* [Given entries]:
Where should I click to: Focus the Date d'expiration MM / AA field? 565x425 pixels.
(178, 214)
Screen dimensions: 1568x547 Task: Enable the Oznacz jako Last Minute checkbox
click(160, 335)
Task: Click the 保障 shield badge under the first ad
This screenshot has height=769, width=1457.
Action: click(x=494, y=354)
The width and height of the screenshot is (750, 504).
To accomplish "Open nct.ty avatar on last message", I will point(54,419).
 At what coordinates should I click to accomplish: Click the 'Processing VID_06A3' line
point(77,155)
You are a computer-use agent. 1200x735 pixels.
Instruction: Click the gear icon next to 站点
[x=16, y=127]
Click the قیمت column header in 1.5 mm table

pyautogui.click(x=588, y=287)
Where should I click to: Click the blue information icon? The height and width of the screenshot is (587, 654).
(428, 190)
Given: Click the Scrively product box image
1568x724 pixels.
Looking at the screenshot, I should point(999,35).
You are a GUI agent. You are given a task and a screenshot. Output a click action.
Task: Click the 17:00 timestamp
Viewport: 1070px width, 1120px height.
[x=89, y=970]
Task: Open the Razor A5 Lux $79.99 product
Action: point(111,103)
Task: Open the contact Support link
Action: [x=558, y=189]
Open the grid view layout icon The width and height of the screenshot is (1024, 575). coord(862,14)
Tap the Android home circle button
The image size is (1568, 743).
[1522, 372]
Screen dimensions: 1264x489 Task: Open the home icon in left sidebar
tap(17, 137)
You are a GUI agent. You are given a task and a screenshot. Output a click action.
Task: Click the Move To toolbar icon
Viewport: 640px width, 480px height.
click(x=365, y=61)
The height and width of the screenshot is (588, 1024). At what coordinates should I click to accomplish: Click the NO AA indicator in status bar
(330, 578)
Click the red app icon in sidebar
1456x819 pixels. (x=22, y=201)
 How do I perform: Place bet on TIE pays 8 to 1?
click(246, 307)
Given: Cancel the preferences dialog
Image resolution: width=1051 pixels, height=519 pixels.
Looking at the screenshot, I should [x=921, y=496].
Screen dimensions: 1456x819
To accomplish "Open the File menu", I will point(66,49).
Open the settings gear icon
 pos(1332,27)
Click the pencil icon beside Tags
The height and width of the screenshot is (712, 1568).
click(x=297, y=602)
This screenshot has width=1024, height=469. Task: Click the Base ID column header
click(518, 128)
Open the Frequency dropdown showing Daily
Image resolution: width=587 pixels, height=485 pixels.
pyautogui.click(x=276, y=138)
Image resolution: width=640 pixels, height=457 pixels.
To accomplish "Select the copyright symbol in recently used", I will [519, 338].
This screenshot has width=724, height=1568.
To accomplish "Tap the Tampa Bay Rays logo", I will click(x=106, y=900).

* [What you need to do]: Output the data in full, precisely as it appears above.

* [Solved problem]:
Where should I click to: Focus the Date d'expiration MM / AA field? 565x425 pixels.
(178, 214)
Screen dimensions: 1568x547 Task: Enable the Oznacz jako Last Minute checkbox
click(160, 335)
Task: Click the 保障 shield badge under the first ad
This screenshot has height=769, width=1457.
Action: click(x=494, y=354)
The width and height of the screenshot is (750, 504).
To accomplish "Open nct.ty avatar on last message", I will point(54,419).
 At what coordinates should I click to accomplish: Click the 'Processing VID_06A3' line
point(77,155)
You are a computer-use agent. 1200x735 pixels.
Instruction: Click the gear icon next to 站点
[x=16, y=127]
Click the قیمت column header in 1.5 mm table

pyautogui.click(x=588, y=287)
Where should I click to: Click the blue information icon? The height and width of the screenshot is (587, 654).
(428, 190)
Given: Click the Scrively product box image
1568x724 pixels.
Looking at the screenshot, I should point(999,35).
You are a GUI agent. You are given a task and a screenshot. Output a click action.
Task: Click the 17:00 timestamp
Viewport: 1070px width, 1120px height.
[x=89, y=970]
Task: Open the Razor A5 Lux $79.99 product
Action: point(111,103)
Task: Open the contact Support link
Action: [x=558, y=189]
Open the grid view layout icon The width and height of the screenshot is (1024, 575). coord(862,14)
Tap the Android home circle button
The image size is (1568, 743).
[1522, 372]
Screen dimensions: 1264x489 Task: Open the home icon in left sidebar
tap(17, 137)
You are a GUI agent. You are given a task and a screenshot. Output a click action.
Task: Click the Move To toolbar icon
Viewport: 640px width, 480px height.
click(x=365, y=61)
The height and width of the screenshot is (588, 1024). At what coordinates should I click to accomplish: Click the NO AA indicator in status bar
(330, 578)
Click the red app icon in sidebar
1456x819 pixels. (x=22, y=201)
 How do I perform: Place bet on TIE pays 8 to 1?
click(246, 307)
Given: Cancel the preferences dialog
Image resolution: width=1051 pixels, height=519 pixels.
Looking at the screenshot, I should [x=921, y=496].
Screen dimensions: 1456x819
To accomplish "Open the File menu", I will point(66,49).
Open the settings gear icon
 pos(1332,27)
Click the pencil icon beside Tags
The height and width of the screenshot is (712, 1568).
click(x=297, y=602)
This screenshot has width=1024, height=469. Task: Click the Base ID column header
click(518, 128)
Open the Frequency dropdown showing Daily
Image resolution: width=587 pixels, height=485 pixels.
pyautogui.click(x=276, y=138)
Image resolution: width=640 pixels, height=457 pixels.
To accomplish "Select the copyright symbol in recently used", I will [519, 338].
This screenshot has width=724, height=1568.
To accomplish "Tap the Tampa Bay Rays logo", I will click(x=106, y=900).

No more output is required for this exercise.